** STUDY MATERIAL follows **

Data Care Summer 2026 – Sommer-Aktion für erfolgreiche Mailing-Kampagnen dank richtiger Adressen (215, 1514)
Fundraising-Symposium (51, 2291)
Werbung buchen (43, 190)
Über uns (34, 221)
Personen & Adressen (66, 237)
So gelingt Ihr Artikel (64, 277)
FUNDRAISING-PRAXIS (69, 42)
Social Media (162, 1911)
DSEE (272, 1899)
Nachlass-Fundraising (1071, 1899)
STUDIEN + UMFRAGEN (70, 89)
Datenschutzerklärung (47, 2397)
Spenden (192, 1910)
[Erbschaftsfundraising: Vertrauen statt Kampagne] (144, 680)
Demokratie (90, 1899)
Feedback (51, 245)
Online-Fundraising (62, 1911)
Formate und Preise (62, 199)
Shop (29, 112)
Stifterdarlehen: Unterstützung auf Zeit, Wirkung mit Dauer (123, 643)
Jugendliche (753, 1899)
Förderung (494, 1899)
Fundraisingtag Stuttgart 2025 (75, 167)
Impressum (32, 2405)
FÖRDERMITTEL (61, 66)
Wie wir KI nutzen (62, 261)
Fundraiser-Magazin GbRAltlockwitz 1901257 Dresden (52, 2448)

** End of STUDY MATERIAL **

## PROBLEM DESCRIPTION
Exactly as they appear above, output the lines of the data from the first through the one that contains "Spenden (192, 1910)", and only those lines.

## EXERCISE ANSWER
Data Care Summer 2026 – Sommer-Aktion für erfolgreiche Mailing-Kampagnen dank richtiger Adressen (215, 1514)
Fundraising-Symposium (51, 2291)
Werbung buchen (43, 190)
Über uns (34, 221)
Personen & Adressen (66, 237)
So gelingt Ihr Artikel (64, 277)
FUNDRAISING-PRAXIS (69, 42)
Social Media (162, 1911)
DSEE (272, 1899)
Nachlass-Fundraising (1071, 1899)
STUDIEN + UMFRAGEN (70, 89)
Datenschutzerklärung (47, 2397)
Spenden (192, 1910)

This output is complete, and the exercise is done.